Methods We reviewed all patients admitted to our hospital during a 6-week period with a positive nasopharyngeal swab test for SARS-CoV-2. Among these patients, we identified AIS. We reviewed the demographics, clinical, laboratory, imaging characteristics, treatments received and outcomes of AIS in patients with COVID-19.

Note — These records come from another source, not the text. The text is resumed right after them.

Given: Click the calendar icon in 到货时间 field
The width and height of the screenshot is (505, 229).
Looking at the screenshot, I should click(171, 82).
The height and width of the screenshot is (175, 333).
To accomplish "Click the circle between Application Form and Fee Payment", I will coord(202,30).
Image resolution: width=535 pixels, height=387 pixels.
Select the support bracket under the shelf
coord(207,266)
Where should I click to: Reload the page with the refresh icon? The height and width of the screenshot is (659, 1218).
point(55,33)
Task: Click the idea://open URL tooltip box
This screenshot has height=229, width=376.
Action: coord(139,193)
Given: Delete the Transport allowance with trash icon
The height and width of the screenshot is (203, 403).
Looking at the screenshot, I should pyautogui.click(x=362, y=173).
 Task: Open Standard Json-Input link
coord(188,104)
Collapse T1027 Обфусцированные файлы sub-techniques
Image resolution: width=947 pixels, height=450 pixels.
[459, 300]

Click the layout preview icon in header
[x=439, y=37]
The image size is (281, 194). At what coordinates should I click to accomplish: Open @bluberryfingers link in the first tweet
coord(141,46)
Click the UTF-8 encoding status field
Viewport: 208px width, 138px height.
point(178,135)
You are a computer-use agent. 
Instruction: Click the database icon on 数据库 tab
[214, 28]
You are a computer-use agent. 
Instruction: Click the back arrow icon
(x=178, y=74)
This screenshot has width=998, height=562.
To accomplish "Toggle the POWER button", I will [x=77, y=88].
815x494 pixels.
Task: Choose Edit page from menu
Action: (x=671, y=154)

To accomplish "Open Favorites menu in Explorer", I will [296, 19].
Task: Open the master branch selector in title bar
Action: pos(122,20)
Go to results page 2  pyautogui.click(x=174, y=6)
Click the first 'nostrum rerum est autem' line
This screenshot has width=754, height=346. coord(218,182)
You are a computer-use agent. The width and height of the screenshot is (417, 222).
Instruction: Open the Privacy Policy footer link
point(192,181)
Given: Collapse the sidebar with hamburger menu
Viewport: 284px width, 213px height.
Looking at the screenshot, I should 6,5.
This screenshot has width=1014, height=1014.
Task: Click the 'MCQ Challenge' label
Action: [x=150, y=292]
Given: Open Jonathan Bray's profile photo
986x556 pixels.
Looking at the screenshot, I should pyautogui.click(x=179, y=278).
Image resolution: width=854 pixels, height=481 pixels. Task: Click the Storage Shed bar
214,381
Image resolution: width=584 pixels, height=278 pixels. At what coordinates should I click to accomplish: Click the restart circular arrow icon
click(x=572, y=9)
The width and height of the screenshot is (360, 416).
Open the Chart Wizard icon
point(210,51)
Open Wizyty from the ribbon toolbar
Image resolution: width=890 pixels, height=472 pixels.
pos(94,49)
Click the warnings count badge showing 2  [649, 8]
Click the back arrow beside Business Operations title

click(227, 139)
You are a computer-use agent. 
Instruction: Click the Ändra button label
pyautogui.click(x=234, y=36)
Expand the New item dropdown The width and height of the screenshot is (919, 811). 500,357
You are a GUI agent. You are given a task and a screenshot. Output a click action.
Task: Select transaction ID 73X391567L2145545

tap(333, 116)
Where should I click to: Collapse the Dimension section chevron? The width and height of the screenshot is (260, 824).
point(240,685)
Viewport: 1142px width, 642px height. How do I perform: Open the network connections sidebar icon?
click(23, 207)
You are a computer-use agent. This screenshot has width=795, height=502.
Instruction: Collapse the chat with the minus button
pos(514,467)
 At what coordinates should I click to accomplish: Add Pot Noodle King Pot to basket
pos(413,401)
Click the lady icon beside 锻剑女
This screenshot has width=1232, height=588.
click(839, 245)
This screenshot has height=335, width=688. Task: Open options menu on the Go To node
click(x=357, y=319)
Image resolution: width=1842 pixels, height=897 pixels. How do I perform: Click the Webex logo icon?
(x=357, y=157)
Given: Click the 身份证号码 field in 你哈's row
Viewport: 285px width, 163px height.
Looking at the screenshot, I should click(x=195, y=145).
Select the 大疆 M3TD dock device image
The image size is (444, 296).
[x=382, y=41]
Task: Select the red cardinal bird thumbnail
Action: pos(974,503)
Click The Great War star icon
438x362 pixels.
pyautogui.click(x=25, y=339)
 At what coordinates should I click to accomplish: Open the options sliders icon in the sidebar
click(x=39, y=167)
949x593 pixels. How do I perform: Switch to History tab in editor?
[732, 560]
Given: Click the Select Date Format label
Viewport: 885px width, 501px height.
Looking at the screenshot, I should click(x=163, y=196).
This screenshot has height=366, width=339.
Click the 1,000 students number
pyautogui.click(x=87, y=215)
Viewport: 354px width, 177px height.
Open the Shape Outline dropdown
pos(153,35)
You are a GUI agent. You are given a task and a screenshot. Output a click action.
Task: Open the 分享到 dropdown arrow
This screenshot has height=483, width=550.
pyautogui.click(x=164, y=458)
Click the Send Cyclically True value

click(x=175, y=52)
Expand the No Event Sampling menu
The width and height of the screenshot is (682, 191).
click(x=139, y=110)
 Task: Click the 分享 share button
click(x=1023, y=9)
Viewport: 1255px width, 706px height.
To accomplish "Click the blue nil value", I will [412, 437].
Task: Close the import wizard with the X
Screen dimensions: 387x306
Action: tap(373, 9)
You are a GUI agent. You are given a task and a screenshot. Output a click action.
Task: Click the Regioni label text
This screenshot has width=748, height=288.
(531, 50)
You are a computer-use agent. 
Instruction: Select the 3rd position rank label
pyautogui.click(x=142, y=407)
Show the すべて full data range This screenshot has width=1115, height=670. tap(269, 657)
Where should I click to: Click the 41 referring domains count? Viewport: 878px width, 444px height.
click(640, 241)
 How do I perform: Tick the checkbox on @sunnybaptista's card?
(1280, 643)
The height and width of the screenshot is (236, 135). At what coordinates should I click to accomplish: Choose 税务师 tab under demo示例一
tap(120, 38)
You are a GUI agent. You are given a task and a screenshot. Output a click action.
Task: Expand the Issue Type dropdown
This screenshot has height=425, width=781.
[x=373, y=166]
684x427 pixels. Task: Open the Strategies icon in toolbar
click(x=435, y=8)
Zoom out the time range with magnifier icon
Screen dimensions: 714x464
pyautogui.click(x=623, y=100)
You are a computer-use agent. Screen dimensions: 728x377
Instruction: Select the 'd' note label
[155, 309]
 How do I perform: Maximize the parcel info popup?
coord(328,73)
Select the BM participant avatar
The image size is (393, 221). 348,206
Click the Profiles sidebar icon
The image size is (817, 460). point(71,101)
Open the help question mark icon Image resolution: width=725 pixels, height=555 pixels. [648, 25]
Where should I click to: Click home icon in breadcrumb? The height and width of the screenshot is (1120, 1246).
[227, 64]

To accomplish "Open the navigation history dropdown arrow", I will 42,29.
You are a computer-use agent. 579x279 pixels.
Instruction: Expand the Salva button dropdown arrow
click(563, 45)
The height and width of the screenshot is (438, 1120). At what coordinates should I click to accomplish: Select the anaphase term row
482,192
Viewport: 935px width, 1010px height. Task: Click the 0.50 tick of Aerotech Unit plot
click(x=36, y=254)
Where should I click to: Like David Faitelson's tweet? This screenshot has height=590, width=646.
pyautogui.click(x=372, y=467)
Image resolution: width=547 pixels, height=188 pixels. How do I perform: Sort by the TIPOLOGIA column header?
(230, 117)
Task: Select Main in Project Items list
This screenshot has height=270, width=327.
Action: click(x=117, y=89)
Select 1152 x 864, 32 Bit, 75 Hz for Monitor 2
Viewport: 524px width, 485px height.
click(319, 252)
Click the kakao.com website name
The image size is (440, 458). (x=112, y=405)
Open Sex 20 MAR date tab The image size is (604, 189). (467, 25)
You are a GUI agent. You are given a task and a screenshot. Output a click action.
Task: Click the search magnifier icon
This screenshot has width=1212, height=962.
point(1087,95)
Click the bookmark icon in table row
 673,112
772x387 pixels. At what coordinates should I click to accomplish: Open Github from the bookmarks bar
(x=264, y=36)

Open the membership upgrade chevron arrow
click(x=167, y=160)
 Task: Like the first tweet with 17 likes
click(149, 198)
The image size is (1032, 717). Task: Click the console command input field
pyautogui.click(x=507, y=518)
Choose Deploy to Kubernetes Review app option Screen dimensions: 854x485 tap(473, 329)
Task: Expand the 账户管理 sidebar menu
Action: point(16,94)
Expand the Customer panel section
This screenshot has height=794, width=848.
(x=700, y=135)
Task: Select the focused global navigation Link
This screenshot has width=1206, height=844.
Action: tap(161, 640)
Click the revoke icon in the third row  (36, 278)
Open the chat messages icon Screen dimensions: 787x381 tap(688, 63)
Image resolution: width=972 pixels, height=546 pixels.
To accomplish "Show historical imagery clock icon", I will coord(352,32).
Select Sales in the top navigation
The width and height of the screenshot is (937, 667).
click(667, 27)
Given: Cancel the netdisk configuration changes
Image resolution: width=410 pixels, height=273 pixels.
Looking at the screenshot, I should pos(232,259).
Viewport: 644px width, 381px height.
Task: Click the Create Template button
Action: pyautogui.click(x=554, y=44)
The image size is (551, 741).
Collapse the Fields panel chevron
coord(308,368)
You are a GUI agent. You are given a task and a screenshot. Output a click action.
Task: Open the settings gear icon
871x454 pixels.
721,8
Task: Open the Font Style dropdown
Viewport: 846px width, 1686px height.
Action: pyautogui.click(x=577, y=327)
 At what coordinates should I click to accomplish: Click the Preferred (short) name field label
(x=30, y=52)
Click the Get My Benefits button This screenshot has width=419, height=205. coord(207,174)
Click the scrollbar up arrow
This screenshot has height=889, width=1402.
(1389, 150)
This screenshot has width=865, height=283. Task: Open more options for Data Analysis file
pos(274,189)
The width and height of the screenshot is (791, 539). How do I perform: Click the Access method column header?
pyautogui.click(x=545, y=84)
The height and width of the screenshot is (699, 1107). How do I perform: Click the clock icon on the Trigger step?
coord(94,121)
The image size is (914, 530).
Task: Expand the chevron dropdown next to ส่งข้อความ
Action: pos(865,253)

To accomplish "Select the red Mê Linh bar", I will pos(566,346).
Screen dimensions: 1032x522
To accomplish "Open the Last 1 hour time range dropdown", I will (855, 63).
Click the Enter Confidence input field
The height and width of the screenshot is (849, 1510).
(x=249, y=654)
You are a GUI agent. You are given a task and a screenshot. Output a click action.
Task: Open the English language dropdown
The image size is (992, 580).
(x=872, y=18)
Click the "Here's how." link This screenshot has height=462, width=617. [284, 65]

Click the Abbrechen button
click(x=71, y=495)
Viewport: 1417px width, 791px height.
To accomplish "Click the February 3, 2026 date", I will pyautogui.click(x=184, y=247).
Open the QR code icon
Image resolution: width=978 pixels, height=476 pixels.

Results We identified 683 patients admitted with COVID-19 during the study period, of which 20 patients had AIS. Large-vessel occlusion (LVO) was noted in 11 patients (55%). Intravenous alteplase was administered in four patients (20%) and mechanical thrombectomy was performed in five patients (25%). Respiratory symptoms preceded the onset of AIS in most of the patients (70%) by 1 to 21 days. Mortality in patients with AIS was 50% compared with 26% of all COVID-19 admissions. Most of these patients died due to non-neurological causes (70%). Three patients with AIS had clinical and imaging findings consistent with COVID-19, but were negative for multiple nasopharyngeal swab tests.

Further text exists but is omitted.